Mike suggested a nice route that took in some cool trails. I was after something flat but we set off together up the road climb to the Passo d’Eira (400m in the first 20 minutes Mike!) before I turned off under a ski lift and Mike went on his own adventure. All was peaceful and serene for a while. I particularly enjoyed having nobody to half-wheel me and riding at an embarrassingly slow endurance pace which, at 2,100m, still feels like threshold. Then I heard a strange roaring sound. I rounded a corner and saw, stretching out for about a kilometre in front of me and completely obscuring the trail, a sea of enthusiastic, multicoloured, rabid, screaming, flailing Italian children waving walking sticks.
This posed a problem and over the next 10 minutes I tried weaving through them but after a few blows from their sticks I chose to overtake the horde by riding in a wet, cow manure-filled ditch on the side of the service road. By the time I’d passed them all I’d also passed the trail turnoff, which they’d also missed, to the usual Italian displays of operatic emotion. So, my ears filled with the jeering hilarity of an audience of 1,000 Italian tweens and teens, I dragged my bike down a rocky, wet mountainside and deep into the pines until, stumbling and struggling, mercifully obscured by trees from my tormentors, I managed to find what I supposed was the trail, remounted, and rode away as fast as I could, the roaring of the masses disappearing behind me. I reached max heart rate in three seconds, but I’d escaped. Phew!

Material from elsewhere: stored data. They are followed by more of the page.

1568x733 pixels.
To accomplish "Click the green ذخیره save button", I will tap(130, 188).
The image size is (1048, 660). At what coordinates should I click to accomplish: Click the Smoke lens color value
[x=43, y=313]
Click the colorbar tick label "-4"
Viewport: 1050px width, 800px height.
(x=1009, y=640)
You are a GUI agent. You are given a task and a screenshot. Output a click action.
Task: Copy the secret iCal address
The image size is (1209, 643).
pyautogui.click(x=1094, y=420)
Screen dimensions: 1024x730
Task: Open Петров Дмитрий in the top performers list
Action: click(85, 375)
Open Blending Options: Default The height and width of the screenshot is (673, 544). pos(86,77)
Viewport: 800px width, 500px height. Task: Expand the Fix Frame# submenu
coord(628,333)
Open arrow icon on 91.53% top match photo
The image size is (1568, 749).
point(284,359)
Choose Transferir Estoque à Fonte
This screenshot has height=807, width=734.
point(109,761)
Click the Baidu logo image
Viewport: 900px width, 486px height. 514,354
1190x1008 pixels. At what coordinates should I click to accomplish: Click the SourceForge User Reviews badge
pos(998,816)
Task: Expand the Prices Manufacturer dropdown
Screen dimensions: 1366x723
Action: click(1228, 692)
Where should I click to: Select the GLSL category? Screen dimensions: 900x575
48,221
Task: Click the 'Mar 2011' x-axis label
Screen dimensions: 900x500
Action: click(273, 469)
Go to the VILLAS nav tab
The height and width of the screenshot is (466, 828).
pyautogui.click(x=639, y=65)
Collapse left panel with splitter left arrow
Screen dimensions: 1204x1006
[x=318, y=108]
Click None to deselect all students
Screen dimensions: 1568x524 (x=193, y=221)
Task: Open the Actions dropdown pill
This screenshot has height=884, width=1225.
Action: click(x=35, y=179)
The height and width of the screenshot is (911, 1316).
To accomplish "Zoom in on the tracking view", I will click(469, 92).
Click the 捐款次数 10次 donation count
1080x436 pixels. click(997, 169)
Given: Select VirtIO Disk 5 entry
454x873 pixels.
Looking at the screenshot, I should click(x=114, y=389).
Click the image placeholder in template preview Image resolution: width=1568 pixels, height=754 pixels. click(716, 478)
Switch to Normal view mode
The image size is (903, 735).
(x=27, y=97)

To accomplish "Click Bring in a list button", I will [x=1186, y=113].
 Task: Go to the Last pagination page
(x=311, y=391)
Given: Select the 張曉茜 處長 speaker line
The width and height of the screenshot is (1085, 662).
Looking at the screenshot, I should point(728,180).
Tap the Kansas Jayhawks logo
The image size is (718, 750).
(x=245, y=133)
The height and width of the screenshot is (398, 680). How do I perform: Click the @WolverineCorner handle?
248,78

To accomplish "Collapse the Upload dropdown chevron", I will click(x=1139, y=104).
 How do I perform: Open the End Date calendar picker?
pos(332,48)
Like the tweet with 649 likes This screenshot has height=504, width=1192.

Pretty soon a sign confirmed that I was back on route 121, and my life improved considerably. There followed a pretty cool section of exposed trail at about 2,200m, with views down to Livigno and distant mountains topped with glaciers. I wove around the contours and trudged up the occasional hike-a-bike (you said this would be easy, Mike!!) and pretty soon was descending a rocky, exposed, and fabulously fun ribbon of trail with the occasional switchback or ledge thrown in, all the way down to a T intersection, where I paused for some photos of the incredible upper end of the valley Livigno occupies before setting off further up on route 119 along an undulating gravel road.
Once I crossed the little bridge at the end of the valley and dragged my bike up another hike-a-bike section (I swear I could ride this at sea level!), things really got good. A techy descent of swooping corners and rock ledges followed, interrupted only by a chance to cheer on the Australian Junior and U23 men’s XCO team in the midst of some efforts, climbing up towards me. Back on, the trails soon dipped into the forest and got steeper, even (thrillingly) a little gnarly, before spitting me out not too far from Livigno. After another section of downhill forest trail I bombed down to the road, and found myself just minutes from home.
A cool ride 1:40 (20 minutes of which was spent trying to pass the kids!), and I have to say that by the end of it, and for the first time in a few weeks, I felt quite myself again on the bike. This can only bode well, and with a little more intensity planned into my riding tomorrow, I’m hoping I can keep picking up momentum as the Really Big Races get nearer and nearer. In the meantime, I’ll keep breathing this wonderful thin air and letting my bone marrow do the rest!
Mike will take over tomorrow, then I’ll check in on Friday. Ciao!